All together now -- a lesson from Space Station 'ant-stronauts'
The Ants in Space Teacher's Guide helps teachers as they assist their students with their own ant investigations, which they can compare to the Ants in Space CSI-06 study performed aboard the International Space Station. Credit: Baylor College of Medicine

"We are setting up a program for kids around the world to try this so that we can discover new search algorithms in ant species that have never been studied," said Gordon.

"Student investigators will follow the plans in our guide to make ground control habitats," said Vogt. "They will plan their own investigations, collect data from their ants, and compare it to the images and videos of the ants on the space station...We will eventually collect investigation participation data."

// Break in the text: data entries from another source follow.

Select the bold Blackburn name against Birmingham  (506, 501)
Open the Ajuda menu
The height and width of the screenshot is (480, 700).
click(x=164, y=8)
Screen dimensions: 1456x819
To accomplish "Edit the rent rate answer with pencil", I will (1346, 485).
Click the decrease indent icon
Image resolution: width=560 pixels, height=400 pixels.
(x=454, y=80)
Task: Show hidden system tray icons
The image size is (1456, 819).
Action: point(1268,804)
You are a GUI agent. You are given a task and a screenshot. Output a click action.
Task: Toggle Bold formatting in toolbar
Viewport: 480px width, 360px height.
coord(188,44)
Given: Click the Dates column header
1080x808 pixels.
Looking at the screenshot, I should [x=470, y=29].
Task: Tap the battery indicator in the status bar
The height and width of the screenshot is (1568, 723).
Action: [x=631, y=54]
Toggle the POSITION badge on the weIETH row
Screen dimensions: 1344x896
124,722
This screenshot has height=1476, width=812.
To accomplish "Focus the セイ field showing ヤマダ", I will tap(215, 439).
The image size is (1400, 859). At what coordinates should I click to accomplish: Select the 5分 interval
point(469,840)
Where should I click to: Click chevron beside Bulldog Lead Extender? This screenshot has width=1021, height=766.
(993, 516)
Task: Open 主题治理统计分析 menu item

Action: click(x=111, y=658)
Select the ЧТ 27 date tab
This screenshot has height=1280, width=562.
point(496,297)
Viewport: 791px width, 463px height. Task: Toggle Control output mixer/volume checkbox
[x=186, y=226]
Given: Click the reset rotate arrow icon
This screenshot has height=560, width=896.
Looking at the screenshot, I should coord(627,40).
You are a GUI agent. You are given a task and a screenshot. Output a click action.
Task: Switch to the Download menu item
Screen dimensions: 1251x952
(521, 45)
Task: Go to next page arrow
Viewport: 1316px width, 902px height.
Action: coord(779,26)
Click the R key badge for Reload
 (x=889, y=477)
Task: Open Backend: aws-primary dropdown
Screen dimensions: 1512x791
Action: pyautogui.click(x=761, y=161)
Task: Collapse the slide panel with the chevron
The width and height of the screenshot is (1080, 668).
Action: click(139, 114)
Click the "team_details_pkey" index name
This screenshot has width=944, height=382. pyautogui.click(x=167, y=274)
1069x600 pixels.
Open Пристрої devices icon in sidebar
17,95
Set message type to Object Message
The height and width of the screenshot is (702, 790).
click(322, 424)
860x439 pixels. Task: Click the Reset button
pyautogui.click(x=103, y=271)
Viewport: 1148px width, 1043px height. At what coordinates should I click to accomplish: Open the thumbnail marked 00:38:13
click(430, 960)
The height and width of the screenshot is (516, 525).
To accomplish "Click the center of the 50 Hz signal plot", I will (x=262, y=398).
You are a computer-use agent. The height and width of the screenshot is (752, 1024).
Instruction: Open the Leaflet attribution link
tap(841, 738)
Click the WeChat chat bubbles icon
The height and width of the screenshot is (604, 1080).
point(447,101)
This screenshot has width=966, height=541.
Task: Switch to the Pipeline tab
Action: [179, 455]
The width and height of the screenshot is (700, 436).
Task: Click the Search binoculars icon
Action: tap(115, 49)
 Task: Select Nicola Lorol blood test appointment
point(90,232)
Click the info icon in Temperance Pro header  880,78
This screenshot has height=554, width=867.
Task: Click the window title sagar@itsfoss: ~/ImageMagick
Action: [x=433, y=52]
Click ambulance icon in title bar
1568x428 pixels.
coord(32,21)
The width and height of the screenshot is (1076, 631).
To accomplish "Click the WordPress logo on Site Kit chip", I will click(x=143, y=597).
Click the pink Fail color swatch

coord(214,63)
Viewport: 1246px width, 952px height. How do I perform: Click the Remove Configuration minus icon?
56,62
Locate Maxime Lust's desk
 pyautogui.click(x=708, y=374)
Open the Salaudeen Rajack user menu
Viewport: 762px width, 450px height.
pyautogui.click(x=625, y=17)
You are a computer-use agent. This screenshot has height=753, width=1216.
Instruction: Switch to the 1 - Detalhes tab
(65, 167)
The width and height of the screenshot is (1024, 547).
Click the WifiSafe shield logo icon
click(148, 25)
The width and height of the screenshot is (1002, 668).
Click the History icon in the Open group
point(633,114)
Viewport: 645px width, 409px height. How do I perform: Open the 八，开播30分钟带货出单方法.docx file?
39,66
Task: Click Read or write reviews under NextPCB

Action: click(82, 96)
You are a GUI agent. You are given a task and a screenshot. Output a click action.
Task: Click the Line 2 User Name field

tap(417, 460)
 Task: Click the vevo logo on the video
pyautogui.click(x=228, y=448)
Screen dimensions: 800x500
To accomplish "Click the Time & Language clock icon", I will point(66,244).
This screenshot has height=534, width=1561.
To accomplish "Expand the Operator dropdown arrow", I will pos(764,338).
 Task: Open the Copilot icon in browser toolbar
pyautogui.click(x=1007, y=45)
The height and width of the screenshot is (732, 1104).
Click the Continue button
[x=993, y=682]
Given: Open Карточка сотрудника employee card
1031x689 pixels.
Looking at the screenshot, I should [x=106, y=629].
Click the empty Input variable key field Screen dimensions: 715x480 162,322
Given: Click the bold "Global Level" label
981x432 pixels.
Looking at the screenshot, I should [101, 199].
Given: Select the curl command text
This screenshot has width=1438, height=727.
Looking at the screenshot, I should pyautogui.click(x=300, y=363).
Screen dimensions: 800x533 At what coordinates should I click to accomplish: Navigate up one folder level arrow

Gordon has traced specific colonies of another species, harvester ants in the desert, for close to three decades, which is around the lifespan of a colony. By tracing the generations of the offspring colonies, she noted similar behavioral resemblances between parent and offspring colonies.

Gordon points out that these characteristics were not learned, so are apparently genetic in origin, underlying the ongoing evolution of colony behavior. The way that harvester ants regulate foraging is similar to an Internet protocol used to regulate data flow. The aptly named analogy—Anternet—compares the system in which a signal demonstrating there is sufficient bandwidth is necessary for data to leave a computer, just as an ant requires the input of its colony companions before leaving the nest to search for food. Knowledge of the algorithms that different species of ants use may actually lead to new algorithms for improved data networks.

With more than 14,000 species of ants, we can learn a great deal to apply to these search algorithms. With Gordon's goal of a global guide for ant strategies, it appears that there is much these ant-stronauts and their ground-based cousins can teach us.